Pacific Literary Studies is no longer an emerging field: scholars, writers, community members and students have participated in vigorous and complex conversations about literature and writing in the region for many years. These conversations have intersected with others: Cultural Studies, Indigenous Studies, Postcolonial Studies, Gender Studies and so on. In this course we will identify, explore and engage with the key strands of scholarship about literary studies and cultural studies in the Pacific. We will consider the field as a field, noting the accumulation of voices and perspectives across time, paying attention to major sites, individuals, themes, preoccupations and concerns of Pacific literary scholarship. Alongside the critical reading required for each week, students will produce their own reading log that records their reading of primary/ creative Pacific texts throughout the semester. A final research project will provide students with an opportunity to follow up on a specific relevant topic of interest to them.
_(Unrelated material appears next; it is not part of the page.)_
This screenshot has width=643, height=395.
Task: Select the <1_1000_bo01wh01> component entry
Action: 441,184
As well as seminar-style class sessions, our time together will also be spent welcoming guest writers and scholars. Required reading not listed below will be available to download and print via Laulima.
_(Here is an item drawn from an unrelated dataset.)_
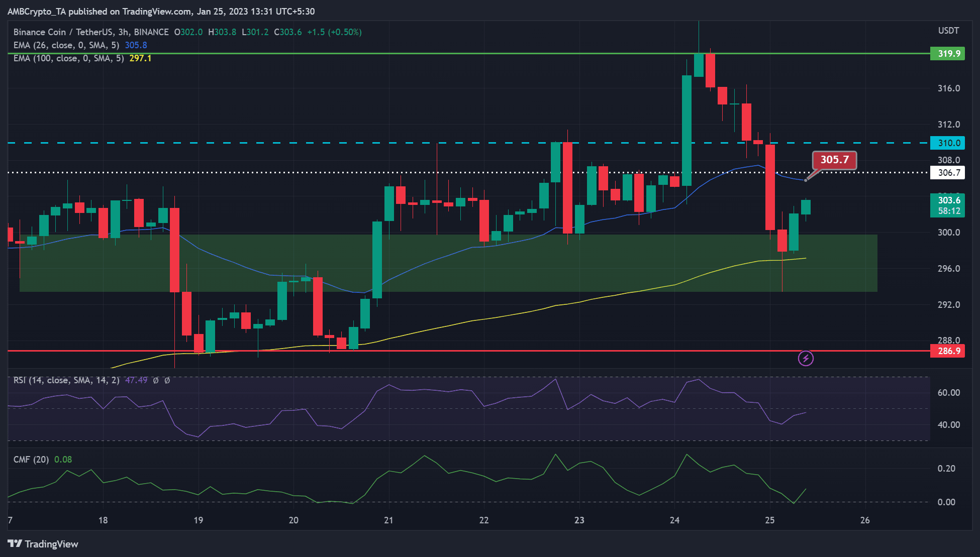The image size is (980, 557).
Task: Click the 300.0 price axis level
Action: (949, 233)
- Attendance and participation
- Two short assignments: one text based, one archive based
- Informal and semi-structured writing assignments
- Research paper
- Penny van Toorn. Writing Never Arrives Naked.
- Epeli Hau’ofa. We are the Ocean.
- Hereniko et al. Inside Out.
- Te Punga Somerville. Once Were Pacific.
- The Contemporary Pacific13.2 (Special issue – Native Pacific Cultural Studies)
- The Contemporary Pacific 22.2 (Special issue – Albert Wendt)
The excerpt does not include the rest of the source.